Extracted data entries
= Beginning of Section =
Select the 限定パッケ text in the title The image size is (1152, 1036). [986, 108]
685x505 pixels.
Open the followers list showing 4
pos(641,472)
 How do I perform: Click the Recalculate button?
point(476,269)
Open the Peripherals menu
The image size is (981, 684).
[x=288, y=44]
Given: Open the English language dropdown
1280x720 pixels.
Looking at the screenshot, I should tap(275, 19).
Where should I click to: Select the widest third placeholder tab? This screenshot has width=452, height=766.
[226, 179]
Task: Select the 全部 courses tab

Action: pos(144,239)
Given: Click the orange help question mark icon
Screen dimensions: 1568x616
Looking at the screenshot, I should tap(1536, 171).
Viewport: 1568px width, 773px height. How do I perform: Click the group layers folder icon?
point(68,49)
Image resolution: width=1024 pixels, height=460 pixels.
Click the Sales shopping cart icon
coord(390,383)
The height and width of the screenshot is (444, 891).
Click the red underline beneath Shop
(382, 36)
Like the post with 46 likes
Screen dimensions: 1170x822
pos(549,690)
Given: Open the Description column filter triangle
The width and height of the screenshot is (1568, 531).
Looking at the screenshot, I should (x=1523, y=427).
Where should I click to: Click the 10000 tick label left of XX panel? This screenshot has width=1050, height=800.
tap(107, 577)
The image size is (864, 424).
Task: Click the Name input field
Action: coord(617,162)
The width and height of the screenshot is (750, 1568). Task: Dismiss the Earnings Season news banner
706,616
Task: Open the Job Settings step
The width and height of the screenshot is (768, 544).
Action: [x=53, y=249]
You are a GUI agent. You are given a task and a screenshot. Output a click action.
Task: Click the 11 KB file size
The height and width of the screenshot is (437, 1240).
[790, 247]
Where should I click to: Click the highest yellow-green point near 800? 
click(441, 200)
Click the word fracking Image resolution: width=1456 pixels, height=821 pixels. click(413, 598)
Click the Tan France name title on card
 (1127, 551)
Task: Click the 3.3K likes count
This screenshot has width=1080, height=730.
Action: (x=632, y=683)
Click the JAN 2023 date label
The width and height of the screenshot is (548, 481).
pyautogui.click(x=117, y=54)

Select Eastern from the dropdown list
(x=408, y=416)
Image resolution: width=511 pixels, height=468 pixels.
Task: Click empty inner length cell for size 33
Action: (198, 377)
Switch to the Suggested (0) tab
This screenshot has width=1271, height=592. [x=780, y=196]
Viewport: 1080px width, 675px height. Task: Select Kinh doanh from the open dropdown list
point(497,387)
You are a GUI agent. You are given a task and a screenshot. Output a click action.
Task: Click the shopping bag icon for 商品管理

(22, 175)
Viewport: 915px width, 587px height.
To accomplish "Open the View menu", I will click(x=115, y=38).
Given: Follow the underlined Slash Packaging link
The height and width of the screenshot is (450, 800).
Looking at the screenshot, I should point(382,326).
= End of Section =
Exercise aim >> Look above for the line with "Given: Open the English language dropdown" and the line with "The height and width of the screenshot is (444, 891)."; transcribe both and all lines in between, exactly, and nothing else.

Response area >>
Given: Open the English language dropdown
1280x720 pixels.
Looking at the screenshot, I should tap(275, 19).
Where should I click to: Select the widest third placeholder tab? This screenshot has width=452, height=766.
[226, 179]
Task: Select the 全部 courses tab

Action: pos(144,239)
Given: Click the orange help question mark icon
Screen dimensions: 1568x616
Looking at the screenshot, I should tap(1536, 171).
Viewport: 1568px width, 773px height. How do I perform: Click the group layers folder icon?
point(68,49)
Image resolution: width=1024 pixels, height=460 pixels.
Click the Sales shopping cart icon
coord(390,383)
The height and width of the screenshot is (444, 891).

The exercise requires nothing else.